Job: Turn the lines from the one containing "Alexander [143, 948]" through the last line, inclusive, into a numbered list, and leave out any blank lines.

Information given:
###
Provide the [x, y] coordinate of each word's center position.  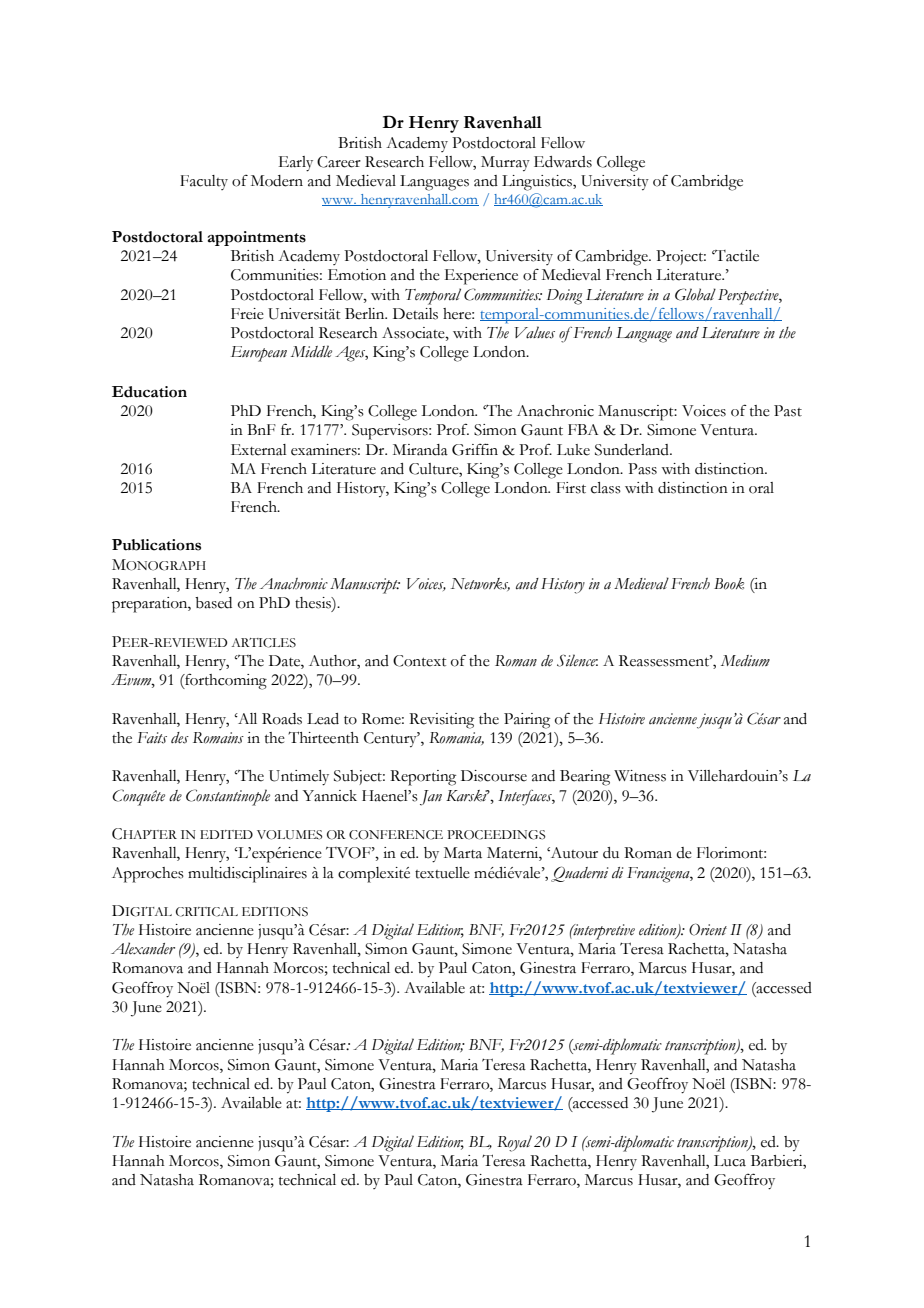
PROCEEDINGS [496, 835]
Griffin [475, 449]
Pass [642, 469]
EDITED [226, 834]
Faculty [204, 182]
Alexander [143, 948]
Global [695, 294]
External [259, 450]
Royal [514, 1143]
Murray [505, 163]
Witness [640, 776]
###
Written solution:
1. Alexander [143, 948]
2. Global [695, 294]
3. External [259, 450]
4. Royal [514, 1143]
5. Murray [505, 163]
6. Witness [640, 776]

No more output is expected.